Greetings from a Mediocre Uncle

Posted on November 30, 2012


One of the benefits of living here in China so far away from my extended family in the United States is that I have an excuse for being a terrible uncle.

Although I suspect my family is beginning to realize even if I lived next door to my nieces and nephews I’d still be a terrible uncle.

It’s hard enough to remember all the details of my own children’s lives, like their friends, interests and whether they’re old enough to smoke. And every bit of relationship information I have to remember about my nieces and nephews kicks out a bit of info I was storing about my kids, like where I left them last.

I do make an effort to express a minimum level of interest. When I hear something important happened in a niece or nephew’s life, I like to send a card containing two different inserts and their parents have the option of selecting the insert most suitable for the occasion:

Hey, buddy!
Congratulations on that achievement you recently accomplished, pal! If I know you, I’m sure you’re very pleased with the level of accomplishment you achieved in this general area and I know you will continue to be successful in the future, unless by the time you receive this letter you’ve already quit.
All the best, old sport!
Uncle Paul

Hi, old chum!
I’m sorry to hear about the disappointing news you received sometime in the last 1 to 6 months, amigo. I’m sure you’ll probably grow from your experience in this area, which will only serve to strengthen your values–whatever those may be.
You’re in our thoughts, comrade.
Uncle Paul

Yesterday my sister posted a recent picture of her children on Facebook. I decided this would be a good time to fulfill my yearly minimum of interest. I made the following comment under the picture:

Me: It’s great to see how good-looking your kids grew up to be considering what ugly children they were.

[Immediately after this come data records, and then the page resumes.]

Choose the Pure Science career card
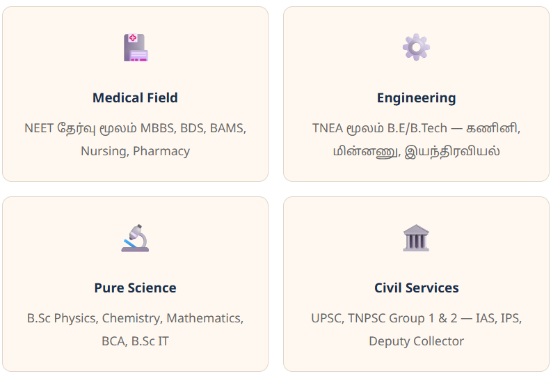 pyautogui.click(x=135, y=284)
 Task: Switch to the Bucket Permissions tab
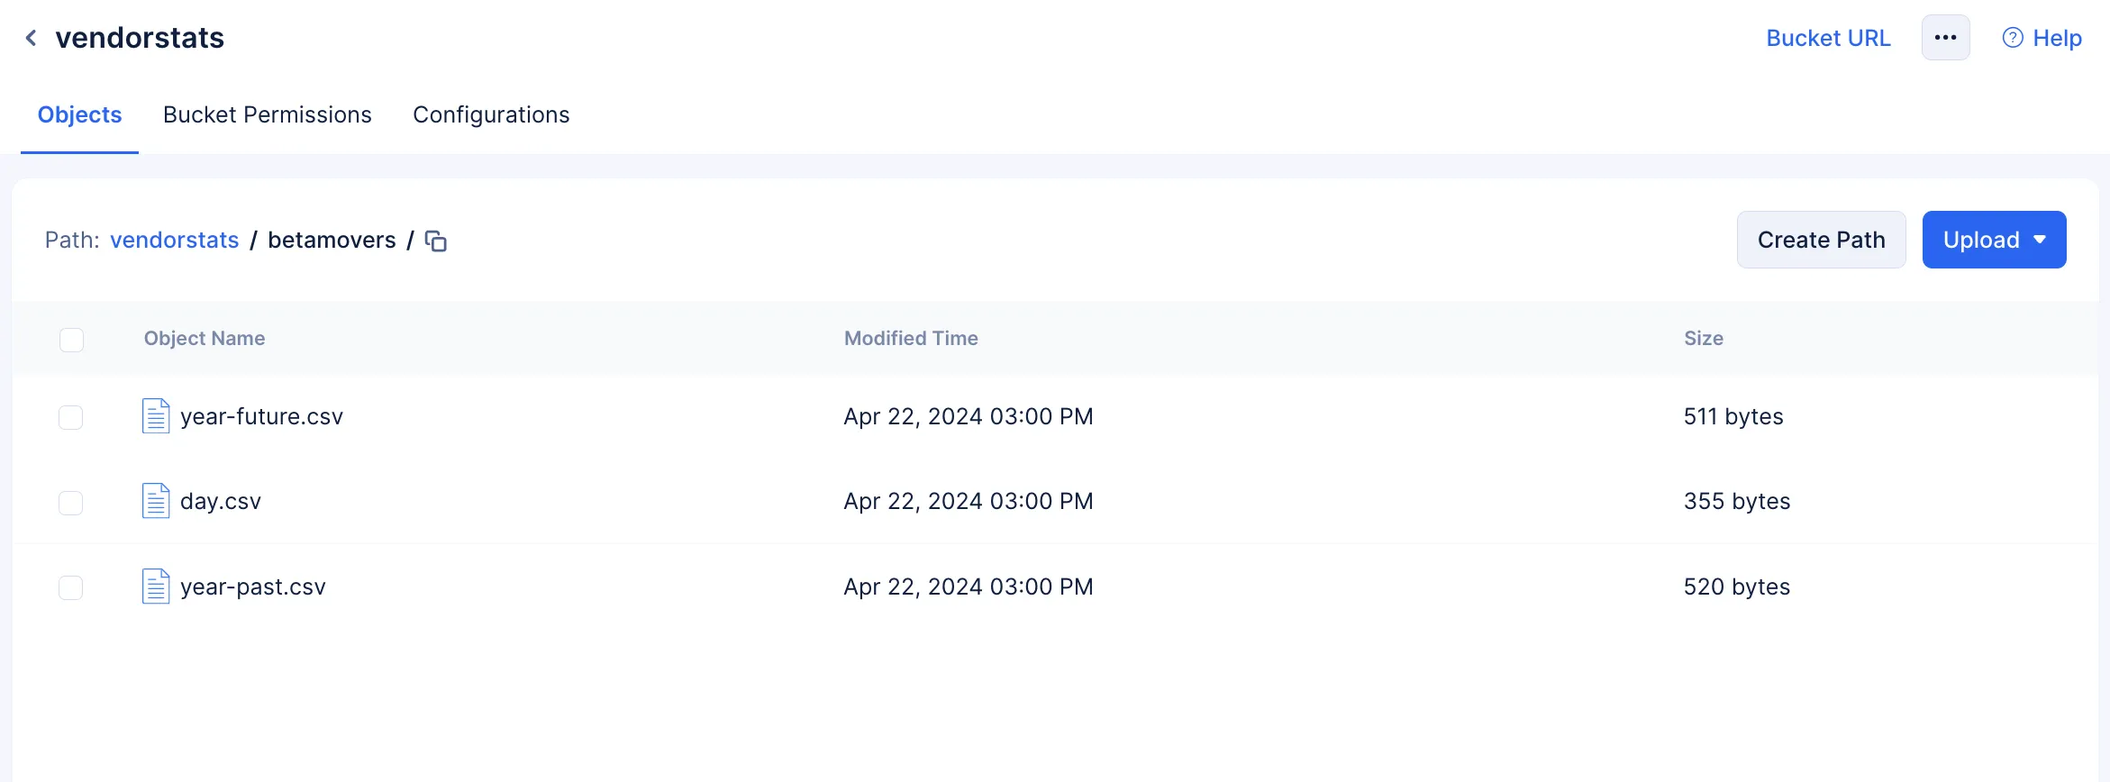[268, 114]
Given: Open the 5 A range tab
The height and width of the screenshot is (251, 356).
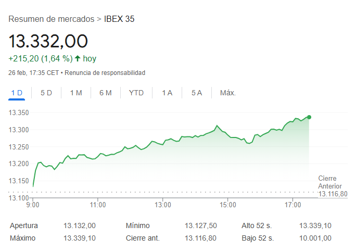Looking at the screenshot, I should [x=197, y=93].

(My niece responded immediately.)

Niece: That’s harsh uncle Paul.

(I didn’t know any of my nieces and nephews would be online since I assumed toddlers wouldn’t be allowed to use a computer, but apparently they haven’t been toddlers in a decade.)

Me: I’m just repeating what your parents told me. I’m glad everything turned out in the end.

Niece: I was born a princess! And u know it!

Me: Don’t take it so badly. You were by far the least ugly of your siblings. You were always my favorite and I feel validated that you’ve grown up to be so non-ugly.

Nephew: Always her favorite, huh?

Me: Let me know when your sister is offline and I’ll tell you who my real favorite is.

Me: It might help me in choosing a favorite if I knew which one of you had more money.

Niece: Stop trying to bribe us for your affection!

Me: I never promised the favorite niece/nephew any affection. As your uncle, I won’t remember the day of your birth but I will remember the month. I’ll remember you recently made a sports team but I won’t know which sport. If I manage to send you a card at graduation, I might misspell your name and the cash enclosed might be in a currency you don’t recognize. But I can promise the favorite will be the first one I rescue in case of a fire.

Keeping in touch wasn’t near as difficult as I anticipated. I might even have enough energy to do it twice next year.